A centrist course meant negotiating with the firearms industry on a deal to put child-safety locks on guns rather than risk a legislative showdown. Gun-control efforts were a hallmark of the Clinton administration. Kagan had already been involved in an executive order that required all federal law enforcement officers to install locks on their weapons.

Those moves angered the National Rifle Assn., which became even more alarmed in late 1998 when Clinton proposed closing the “gun show” loophole that allowed firearms purchases without background checks. A legislative effort to do just that was launched as Kagan departed the White House for Harvard in 1999.

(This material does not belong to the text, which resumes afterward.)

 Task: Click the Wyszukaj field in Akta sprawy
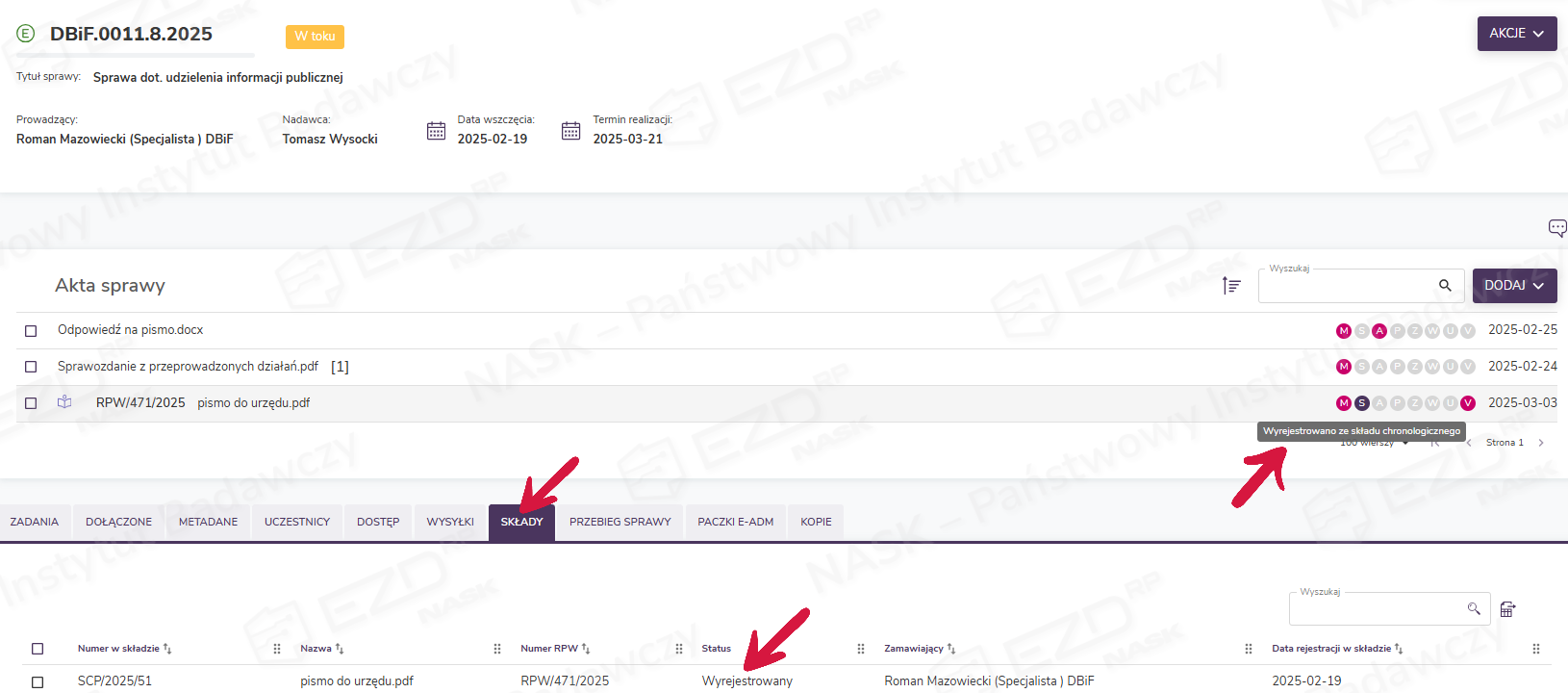(x=1347, y=286)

Richard Feldman, a former firearms lobbyist who helped broker the trigger-lock deal with Emanuel, said the NRA could make trouble for Kagan simply because she was part of the White House efforts at the time. “They’ll try to use it against her,” Feldman said. “They’ll find a memo.”

Kagan left her biggest mark in the area of tobacco regulation.

On Capitol Hill, the occasional cigarette and cigar smoker helped strike a deal among Democrats and Republicans on a bill to allow the Food and Drug Administration to regulate the industry. (The effort didn’t succeed until last year.)

A source present at those negotiations, who asked to remain unidentified because of their sensitivity, said Kagan “was very effective and driving things toward a decision, identifying what the central issue was. She was very pragmatic -- and non-ideological.”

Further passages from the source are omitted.